## Requirement
For each record that follows, write out an identical copy.

## Data for this task
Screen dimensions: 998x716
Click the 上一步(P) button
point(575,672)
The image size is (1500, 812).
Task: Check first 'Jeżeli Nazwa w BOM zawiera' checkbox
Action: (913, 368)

## Response to the exercise
Screen dimensions: 998x716
Click the 上一步(P) button
point(575,672)
The image size is (1500, 812).
Task: Check first 'Jeżeli Nazwa w BOM zawiera' checkbox
Action: (913, 368)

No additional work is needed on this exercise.